568P - Phase I dose-escalation study of the dual PI3K/mTORC1/2 inhibitor Gedatolisib (PF-05212384) in combination with paclitaxel (P) and carboplatin (C) in patients (pts) with advanced solid tumours

Background

Inhibition of the PI3K pathway may overcome resistance to chemotherapy. The PI3K/mTORC1/2 dual inhibitor Gedatolisib (G) has an acceptable safety profile as single agent. This phase I study aimed to define safety, recommended phase II dose (RP2D), pharmacokinetics and preliminary activity of G in combination with C and weekly P.

Methods

Adult pts with selected advanced solid tumours previously treated with 0-2 lines of palliative chemotherapy were eligible. G was administered intravenously on days (d) 1, 8, 15 and 22 at increasing doses (95, 110 and 130 mg/m²) following a 3+3 design. C was initially administered at AUC5 on d8 and P at 80 mg/m² on d8, 15 and 22 and after a protocol amendment on d1 and d1, 8 and 15 respectively, in 28d cycles. Pts responding or on stable disease (SD) after cycle 6 continued on weekly G maintenance.

Results

Seventeen pts were enrolled (11 ovarian [10 clear cell, 1 low grade serous], 4 high grade endometrial and 2 non small cell lung cancer). Median number of previous therapies was 1 (range 0-2); 8 pts were chemotherapy naïve. Median age was 52 (range 34-71). Four pts were treated at G 95 mg/m², 8 at 110 mg/m² and 5 at 130 mg/m². Median number of administered cycles was 6 (range 2-16). Dose limiting toxicities (DLT) occurred in 4/16 evaluable pts: 2 (delay in starting cycle 2 due to G2 and G3 neutropenia) at 110 mg/m² (initial schedule), 2 at 130 mg/m² (G2 and G3 mucositis) and no DLT at 110 mg/m² at amended schedule. G >3 treatment-emergent adverse events were neutropenia (6 pts), anemia (3 pts), mucositis (2 pts) and fatigue, nausea, peripheral neuropathy, thrombocytopenia, hypokalemia, hypomagnesemia, infective colitis and aortic intramural hematoma (one pt each). All pts were evaluable for response: 11/17 (65%) achieved an objective response (8 partial and 3 complete) and 3 SD (17%). Among clear cell ovarian cancer (CCOC) pts, 8/10 had an objective response.

Conclusions

G has a tolerable safety profile when combined with C and weekly P. The RP2D is G 110 mg/m² on d1, 8, 15 and 22 with C AUC 5 on d1 and P 80 mg/m² on d1, 8 and 15 in 28d cycles. Preliminary antitumor activity was observed especially in the CCOC pts.
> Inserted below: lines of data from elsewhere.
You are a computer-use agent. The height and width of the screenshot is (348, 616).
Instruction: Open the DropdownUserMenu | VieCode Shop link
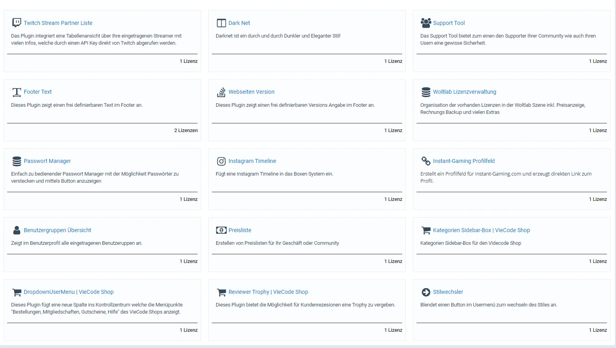(68, 292)

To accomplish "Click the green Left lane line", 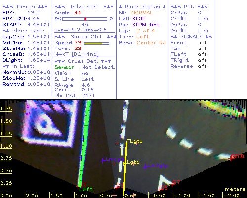I will tap(84, 144).
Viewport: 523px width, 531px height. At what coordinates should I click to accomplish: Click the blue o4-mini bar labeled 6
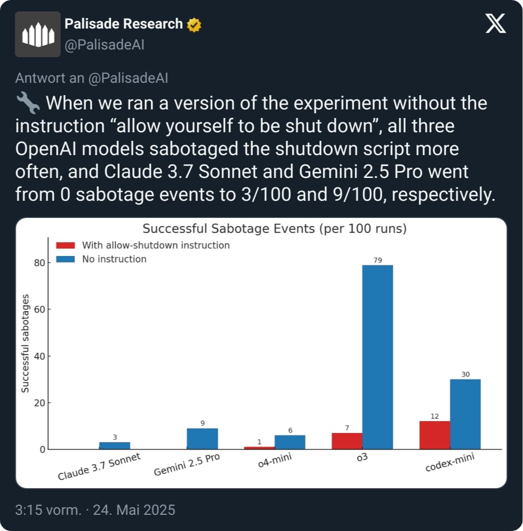[x=290, y=442]
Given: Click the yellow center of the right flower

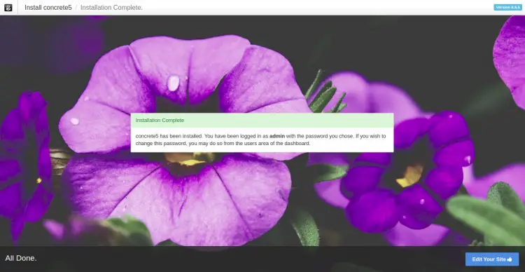Looking at the screenshot, I should 410,176.
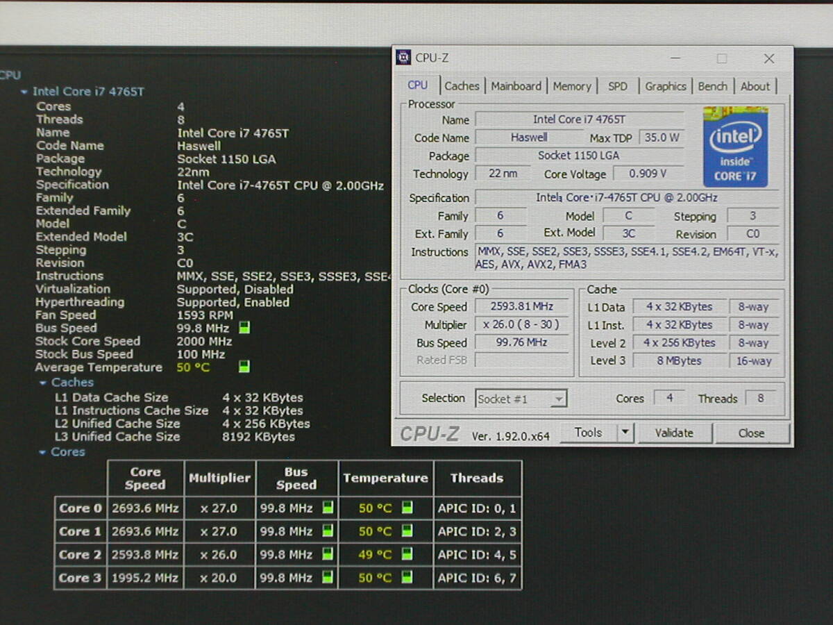Collapse the Caches section
This screenshot has height=625, width=833.
tap(43, 383)
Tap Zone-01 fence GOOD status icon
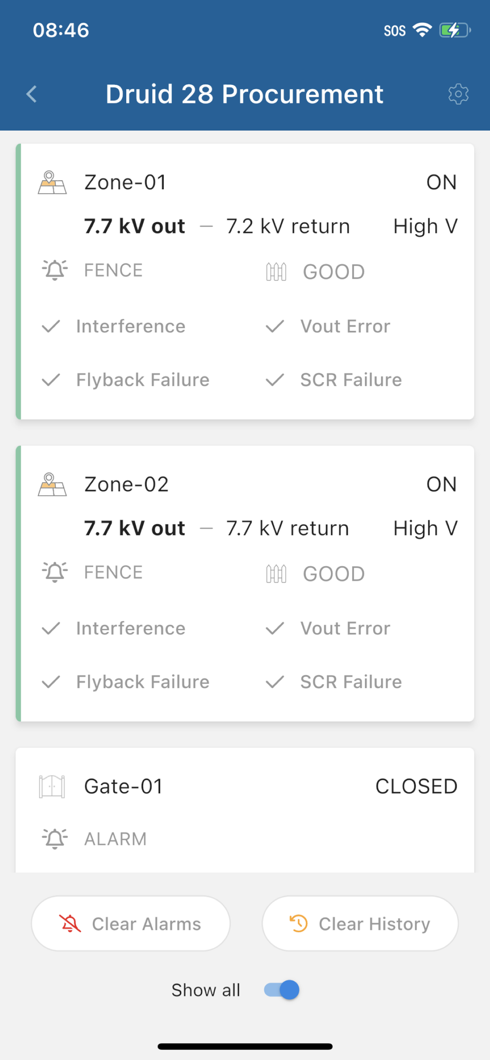 [276, 272]
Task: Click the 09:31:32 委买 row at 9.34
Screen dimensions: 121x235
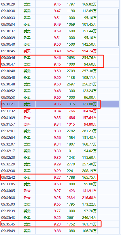Action: (60, 111)
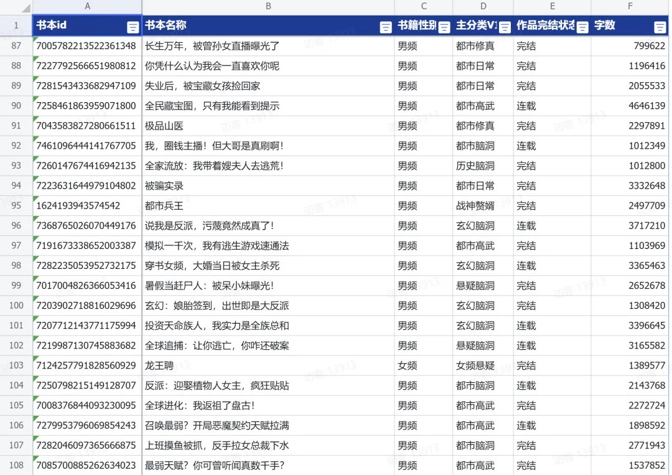
Task: Select the filter icon for 书籍性别
Action: [x=444, y=27]
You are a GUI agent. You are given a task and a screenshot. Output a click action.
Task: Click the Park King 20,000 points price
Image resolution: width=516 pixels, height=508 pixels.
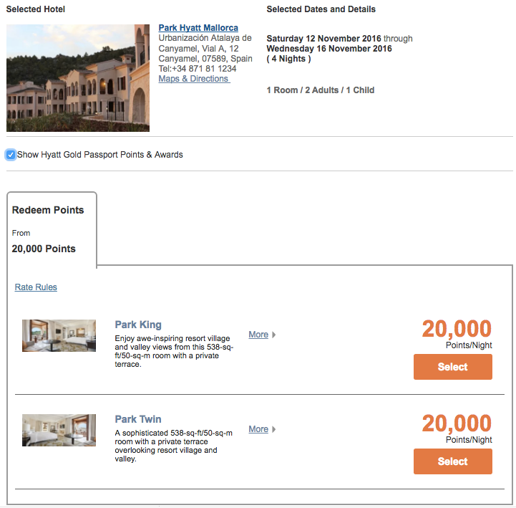[457, 328]
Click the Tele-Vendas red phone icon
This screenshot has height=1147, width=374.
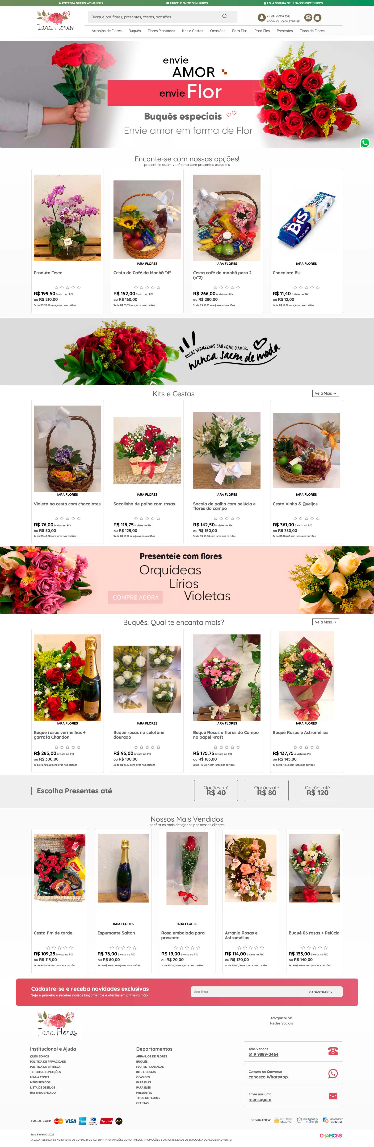pyautogui.click(x=333, y=1051)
Clinical trial identification

NCT02069158.

Editorial acknowledgement

Legal entity responsible for the study

Oncology Institute of Southern Switzerland (IOSI).

Funding

Pfizer.

Disclosure

I. Colombo: Travel/Accommodation/Expenses: Tesaro. A. Stathis: Research grant/Funding (institution), Institutional funding for clinical trial serving as PI: Roche; Research grant/Funding (institution), Institutional funding for clinical trial serving as PI: Pfizer; Research grant/Funding (institution), Institutional funding for clinical trial serving as PI: Merck; Research grant/Funding (institution), Institutional funding for clinical trial serving as PI: Bayer; Research grant/Funding (institution), Institutional funding for clinical trial serving as PI: Novartis; Research grant/Funding (institution), Institutional funding for clinical trial serving as PI: MEI-Pharma; Research grant/Funding (institution), Institutional funding for clinical trial serving as PI: ADC Therapeutics; Research grant/Funding (institution), Institutional funding for clinical trial serving as PI: Cellestia; Travel/Accommodation/Expenses: PharMar; Travel/Accommodation/Expenses: AbbVie. All other authors have declared no conflicts of interest.